1923 yılında kurulan Türkiye Tenis Federasyonu’nda şu ana kadar 20 değişik başkan görev yaptı. Kasım başında yapılacak seçimde belki de tenis tarihinde ilk kez bir genel kurulda 3 aday birden yarışacak. Peki, kim bu adaylar?
Mesut Polat: İş adamı. Federasyon yönetim kurulu üyeliğinde 10 yılı aşkın süredir görev yapmakta. Sloganı: "Bu hizmet Türk tenisinin yarınlarına."
Güven Olgar: Milli Olimpiyat Komitesi üyesi. Geçmiş yıllarda Yeşilyurt Spor Kulübü’ne başkanlık yaptı ve tenisin içinden geliyor. Sloganı: "Tenisi sevmek ve bilmek."
Hasan Akçakayalıoğlu: Bir bankanın yönetim kurulu başkanı ve eski performans tenisçisi. Sloganı: "Dünya ölçeğinde örnek bir federasyon."
Hareketlilik var
Üç adayın cephesinde de kendi ekiplerine camianın önemli isimlerini katabilmek için büyük hareketlilik var. Görev süresince faaliyet programlarına baktığımızda üçünün de üç aşağı beş yukarı vaatlerinin içeriği aynı. Bunların başındasponsor,yani tenise para bulunacağı yer alıyor. Türkiye’de tenis oynayan sayısını 100 binlere çıkarmak, kulüplere, antrenörlere, başarılı sporculara teşvik primleri vermek, dünya sıralamasındaki tenisçilerimizin sayısını artırmak, okullarda tenisin daha fazla yaygınlaşmasını sağlamak, sadece federasyona bağlı profesyonel teknik ve uluslararası standartta idari kadronun kurulması gibi sözler sıralanıyor. Bu yazılıp çizilenlerin yarısı bile hayata geçirilse, tenisimize faydalı olacağı tartışılmaz. Yeter ki, bu konular sadece kağıt üzerinde kalmasın.
Kulüpler tarafsız bakın
"Üç aday seçimlere münferit girerek mi, yoksa en az iki tarafın kuvvetli isimleriyle birleşerek mi Türk tenisine daha faydalı olurlar?" sorusu da önemli. Bana göre aralarında anlaşarak iki grubun birleşmesi daha doğru. Ayrıca bu yarışın sonunda kaybeden(ler) olacak. Kaybedenin de hedeflerinden kopmadan kazananın yanında tenise hizmet etmesi gerekir.

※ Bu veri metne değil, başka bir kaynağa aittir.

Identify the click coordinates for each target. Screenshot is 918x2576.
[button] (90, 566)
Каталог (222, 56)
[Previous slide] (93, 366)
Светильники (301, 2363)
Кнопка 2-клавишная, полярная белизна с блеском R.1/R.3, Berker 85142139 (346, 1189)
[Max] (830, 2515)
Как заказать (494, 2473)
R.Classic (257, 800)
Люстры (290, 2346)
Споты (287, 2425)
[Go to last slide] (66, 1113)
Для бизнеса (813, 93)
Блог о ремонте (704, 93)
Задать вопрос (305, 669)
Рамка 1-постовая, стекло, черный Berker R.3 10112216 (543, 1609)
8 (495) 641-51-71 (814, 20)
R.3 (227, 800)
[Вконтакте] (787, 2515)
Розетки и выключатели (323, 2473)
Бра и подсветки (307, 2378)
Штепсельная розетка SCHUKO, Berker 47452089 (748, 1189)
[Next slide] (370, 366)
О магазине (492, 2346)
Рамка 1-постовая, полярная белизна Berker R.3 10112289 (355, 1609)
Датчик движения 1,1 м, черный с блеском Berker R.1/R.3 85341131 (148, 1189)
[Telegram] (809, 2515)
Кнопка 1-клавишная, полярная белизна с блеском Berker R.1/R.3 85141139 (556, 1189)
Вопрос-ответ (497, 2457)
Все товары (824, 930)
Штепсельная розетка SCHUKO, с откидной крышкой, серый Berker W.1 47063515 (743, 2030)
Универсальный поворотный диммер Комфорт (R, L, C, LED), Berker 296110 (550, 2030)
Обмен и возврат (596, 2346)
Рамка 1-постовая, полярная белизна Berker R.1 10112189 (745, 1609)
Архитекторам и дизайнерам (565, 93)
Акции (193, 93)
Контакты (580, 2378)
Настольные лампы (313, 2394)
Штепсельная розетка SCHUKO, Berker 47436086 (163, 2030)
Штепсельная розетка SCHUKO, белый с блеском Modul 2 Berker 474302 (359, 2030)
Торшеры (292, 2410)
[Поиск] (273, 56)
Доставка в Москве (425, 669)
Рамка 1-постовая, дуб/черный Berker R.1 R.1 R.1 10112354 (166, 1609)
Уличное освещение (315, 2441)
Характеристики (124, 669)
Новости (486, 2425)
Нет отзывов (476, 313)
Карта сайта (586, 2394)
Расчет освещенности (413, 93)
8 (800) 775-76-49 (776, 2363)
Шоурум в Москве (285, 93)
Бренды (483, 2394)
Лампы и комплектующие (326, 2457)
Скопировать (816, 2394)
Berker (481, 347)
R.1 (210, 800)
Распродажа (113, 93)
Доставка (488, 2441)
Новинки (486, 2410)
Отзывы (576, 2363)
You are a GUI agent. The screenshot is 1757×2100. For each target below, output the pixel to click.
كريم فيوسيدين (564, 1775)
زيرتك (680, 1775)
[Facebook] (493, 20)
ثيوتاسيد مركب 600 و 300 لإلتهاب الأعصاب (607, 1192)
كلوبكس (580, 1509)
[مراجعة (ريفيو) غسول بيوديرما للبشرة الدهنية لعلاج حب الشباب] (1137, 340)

Seçimde kulüplerin verecekleri oylar yeni başkanın seçilmesinde etkili olacak. Çünkü tenis kulüpleri toplam 245 oyun 199’unu oluşturuyor. Kulüplere önerim şu olacak: "Başkan adaylarını ve ekiplerini iyi araştırın. Yerel seçimler öncesi yapılanlar gibi altın, bulgur, pirinç paketlerine kanmayın. Kulübünüze verilen birkaç raket, top ve vaat edilen turnuva organizasyonları belki sizleri o anda mutlu eder, ama bu küçük oy promosyonları ne kulüplerimizin, ne de Türk tenisinin gelecek yolunu açmayabilir.
Tüm delegelerin oylarını vermeden önce tarafsız bir değerlendirme yapmasını ve seçimin tenisimize hayırlı olmasını diliyorum.